▸ DATA SECTION:

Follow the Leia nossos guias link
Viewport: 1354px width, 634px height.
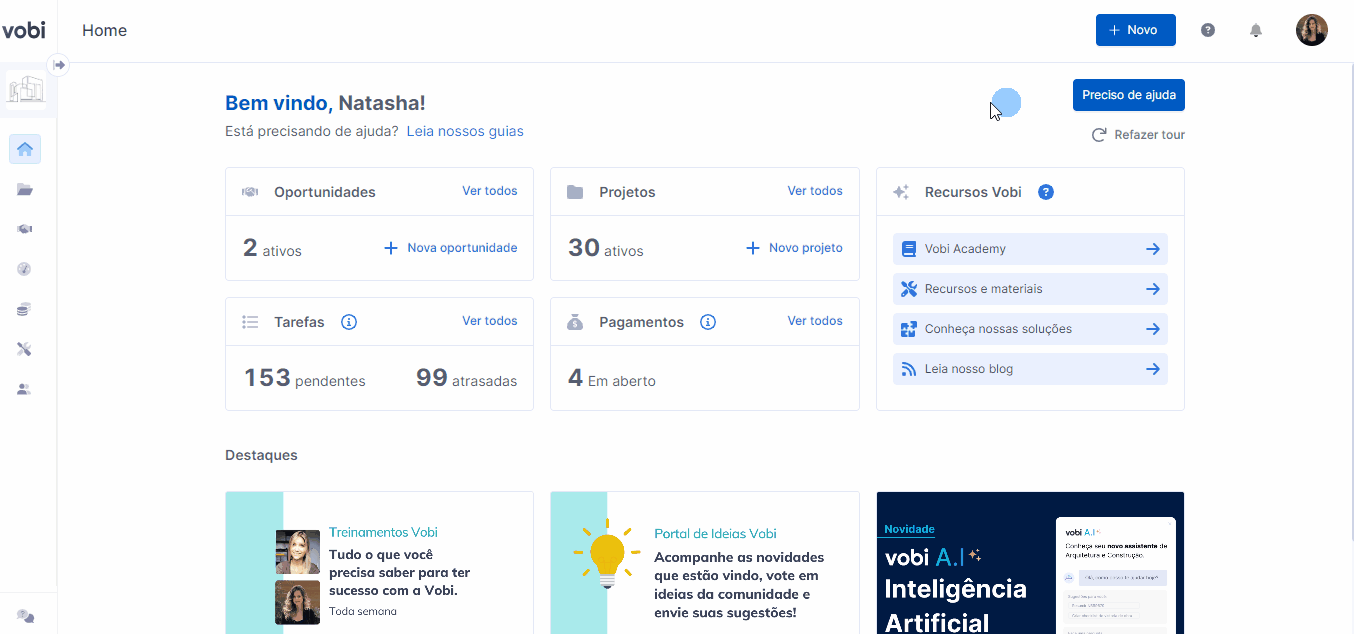click(465, 131)
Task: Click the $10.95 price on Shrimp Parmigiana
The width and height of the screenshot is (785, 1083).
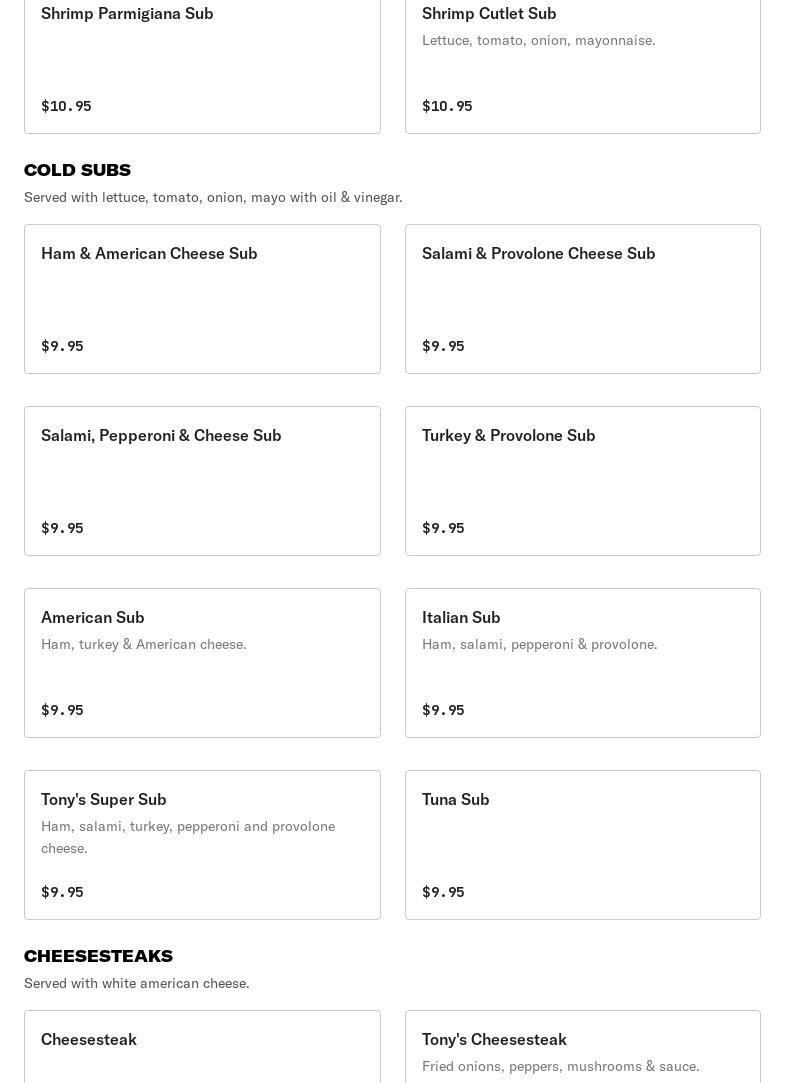Action: click(x=66, y=106)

▸ REQUIRED ACTION:
The response must restate exactly the lines from the one containing "The width and" through the end of the records above and must leave out all pictures.

▸ WRITTEN RESPONSE:
The width and height of the screenshot is (785, 1083).
Action: click(x=66, y=106)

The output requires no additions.